Aujourd’hui, la diplomatie française est-elle adaptée à l’évolution des relations internationales ?

Pendant toute une période, le monde occidental avait une forme de monopole de la gestion de la scène internationale. Le Conseil de Sécurité, tel qu’il est, représente largement les équilibres d’après-guerre, c’est-à-dire un monde où les Etats-Unis représentaient la moitié du PIB mondial et l’Europe plus du quart restant.

Aujourd’hui, il y a une évolution évidente, avec l’émergence de nouvelles puissances. Il est donc tout à fait normal et légitime − et c’est un peu dur pour les Occidentaux de sentir qu’ils n’ont plus le monopole – qu’il y ait une volonté du Sud de se faire mieux entendre. Puisque le Conseil de Sécurité des Nations Unies est bloqué du fait du droit de veto, on voit ainsi des structures parallèles se créer comme l’Organisation de Shanghai, les BRICS, etc. En revanche, certains empires en sont malheureusement revenus à la loi de la jungle. La norme internationale, qui était autrefois acceptée n’a plus l’air d’avoir cours. Il suffit de voir la façon dont Monsieur Poutine traite la Géorgie, l’Ukraine ou d’autres de ses voisins. Il suffit de voir les pressions de la Chine sur Taïwan, ou même sur ses voisins en mer de Chine du Sud. Il suffit de voir ce que le président Trump dit à l’égard de ses premiers voisins. On a l’impression que ce qui était une norme acceptée par tout le monde est aujourd’hui contestée. La mondialisation se fragmente, des blocs se créent de facto.

Pour un pays comme la France, la seule façon de pouvoir peser dans cette nouvelle donne internationale est d’essayer d’être un des leaders du pôle, du bloc Union européenne. Cela  me paraît absolument évident. Seule, elle ne pourrait pas le faire, donc ça ne pourrait être fait que dans ce cadre-là. Cela signifie pour la France jouer un rôle actif pour reprendre la construction européenne, assurer de plus en plus son autonomie stratégique vis-à-vis des Etats-Unis et naturellement de la Chine. Il s’agit d’essayer d’éviter de se retrouver dans un nouveau monde bipolaire qui n’est pas le nôtre, et au contraire essayer de se battre pour le multilatéralisme et pour la démocratie, dans un contexte de montée en puissance des régimes autoritaires.

Sur le plan de la sécurité, nous n’y sommes pas encore, parce que l’Union européenne est avant tout un géant économique et parce que les Européens ont cru pendant trop d’années au mythe de la paix éternelle.

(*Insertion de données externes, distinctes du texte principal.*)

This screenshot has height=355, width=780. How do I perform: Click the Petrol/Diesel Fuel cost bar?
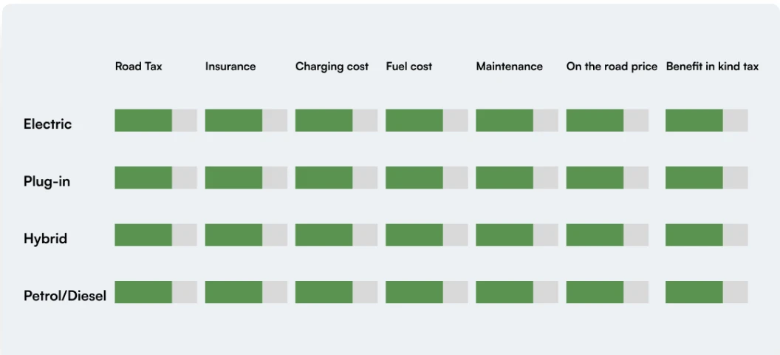tap(426, 292)
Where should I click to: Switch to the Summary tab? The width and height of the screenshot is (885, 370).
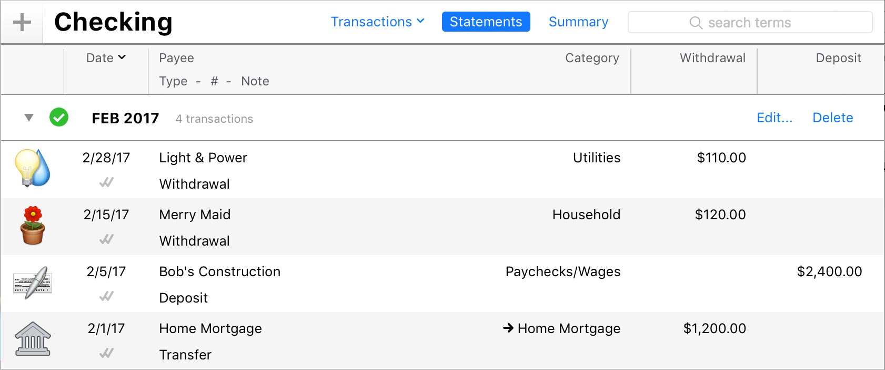click(x=578, y=22)
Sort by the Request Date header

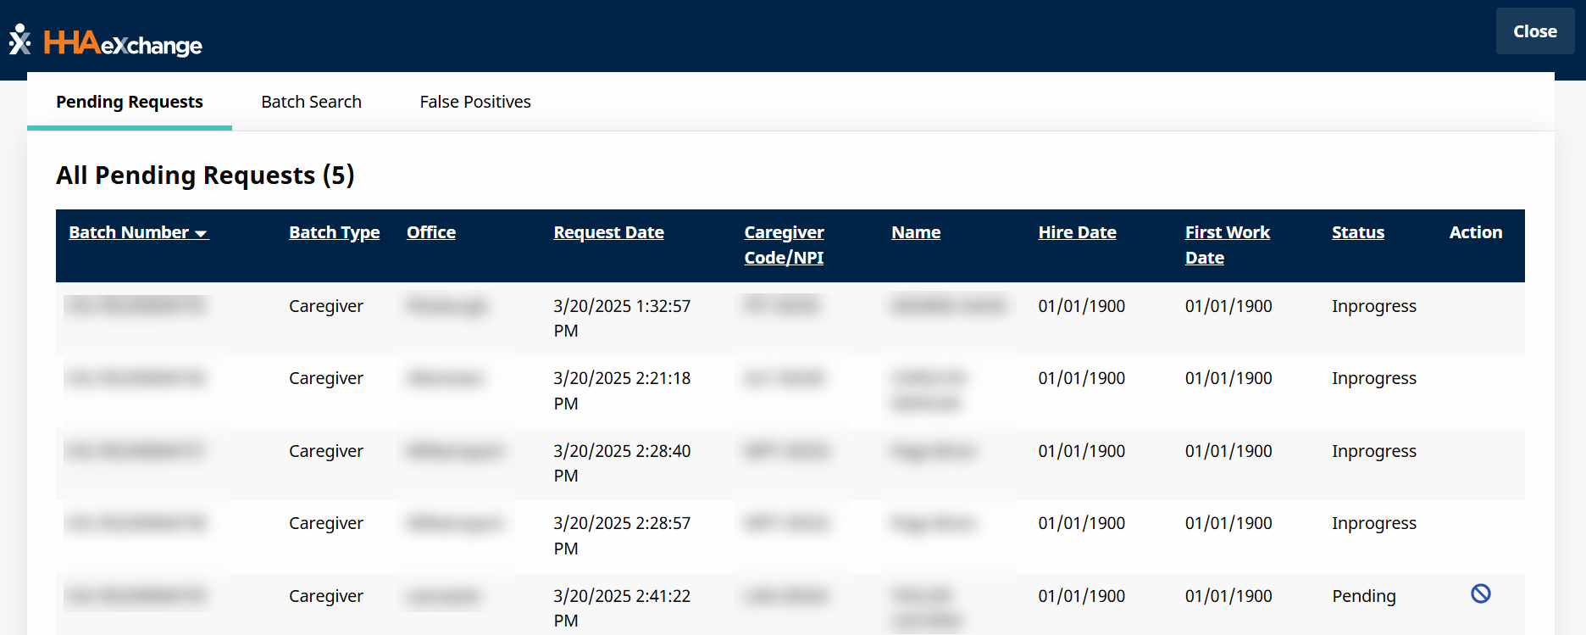coord(608,232)
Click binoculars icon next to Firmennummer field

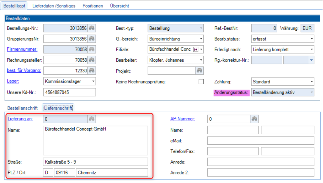tap(92, 49)
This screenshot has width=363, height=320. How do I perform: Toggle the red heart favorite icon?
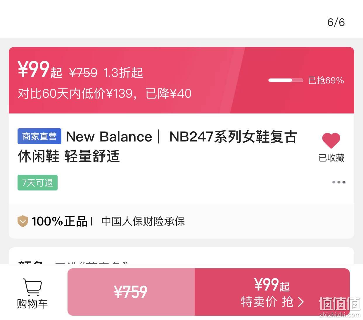pyautogui.click(x=331, y=140)
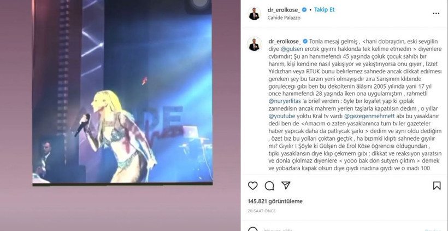Screen dimensions: 448x231
Task: Click the caption author avatar
Action: (x=254, y=44)
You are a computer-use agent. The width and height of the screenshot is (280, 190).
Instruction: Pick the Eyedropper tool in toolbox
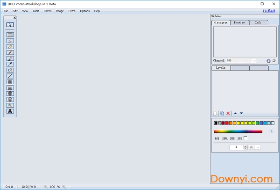(10, 64)
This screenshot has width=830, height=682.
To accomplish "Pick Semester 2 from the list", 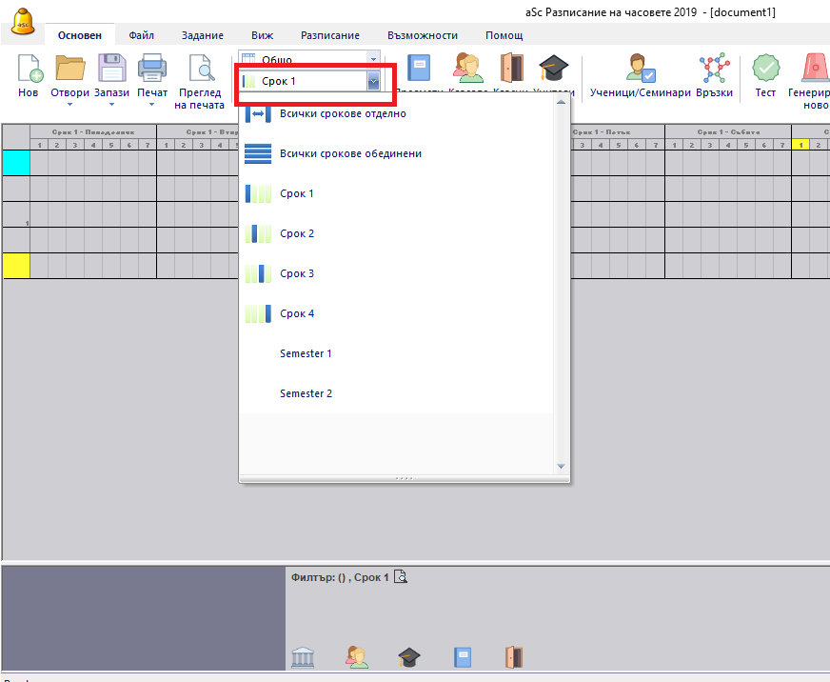I will click(x=306, y=393).
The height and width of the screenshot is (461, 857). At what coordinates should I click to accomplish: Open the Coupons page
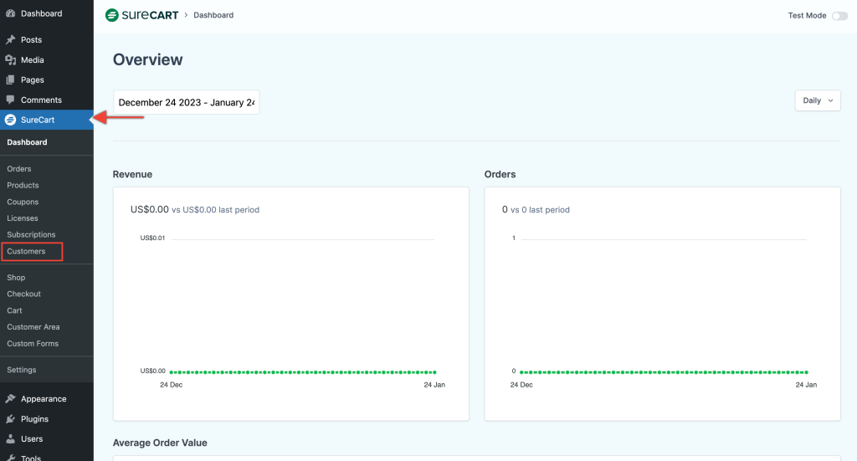tap(23, 202)
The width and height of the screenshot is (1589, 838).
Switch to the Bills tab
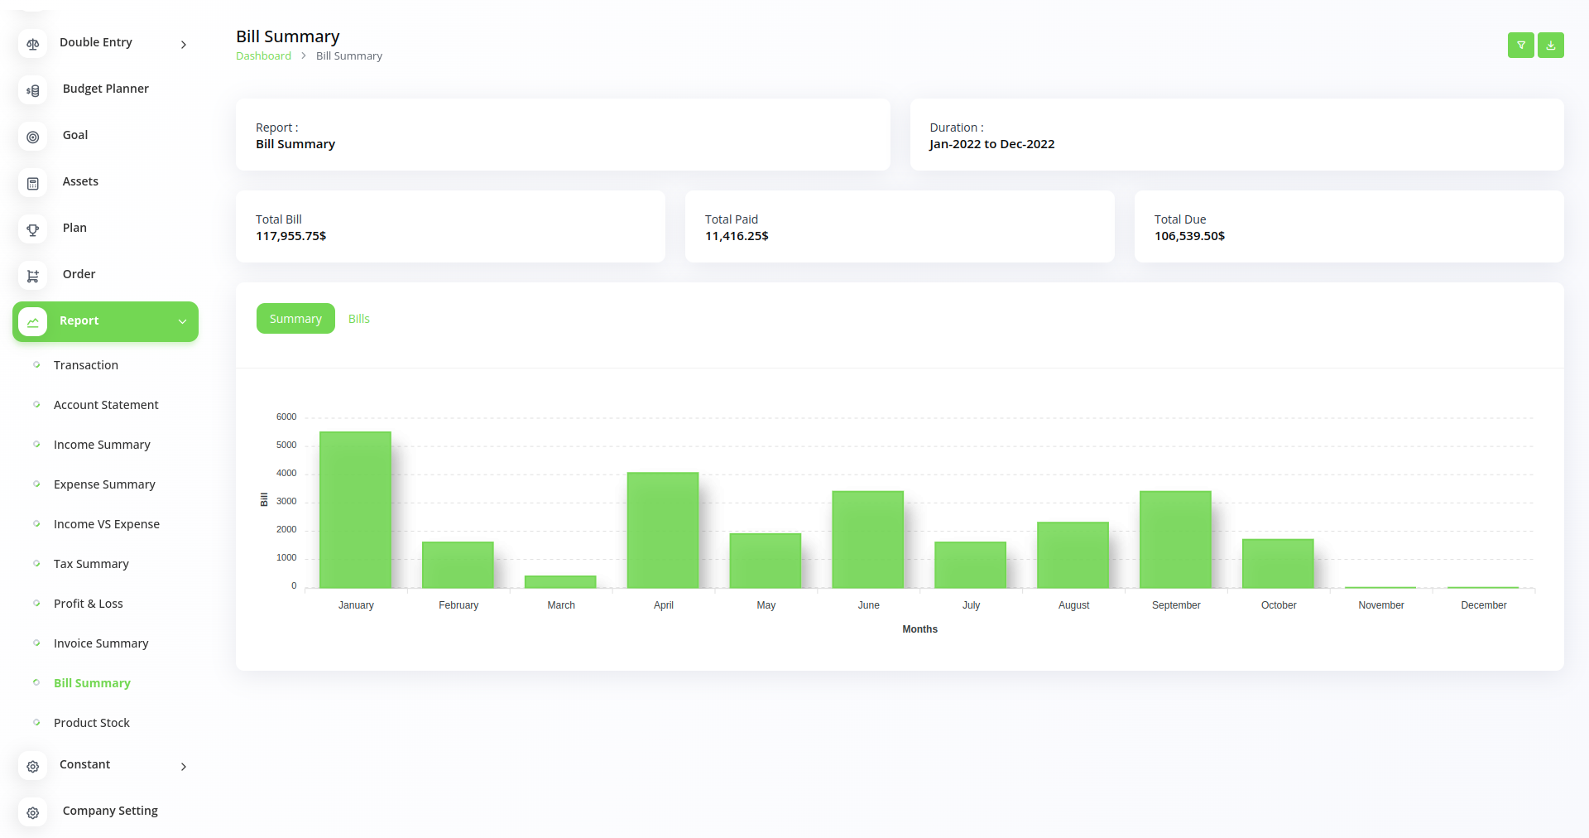pos(358,319)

Tous nos budgets de défense se sont réduits au minimum et l’on se rend compte aujourd’hui que c’était une forme de naïveté. Nous avons également été naïfs sur le plan du commerce avec la Chine. Aujourd’hui, il faut que l’Europe se ressaisisse, c’est-à-dire que, sans inhibition et sans naïveté, elle ne soit plus un jouet entre les Etats-Unis et la Chine et qu’elle défende ses intérêts propres. Cela étant, nous avons avec les Etats-Unis des rapports d’alliance que nous n’avons pas avec la Chine, il faut bien les distinguer et ne pas mettre sur le même plan des partenaires avec lesquels nous n’avons pas les mêmes relations.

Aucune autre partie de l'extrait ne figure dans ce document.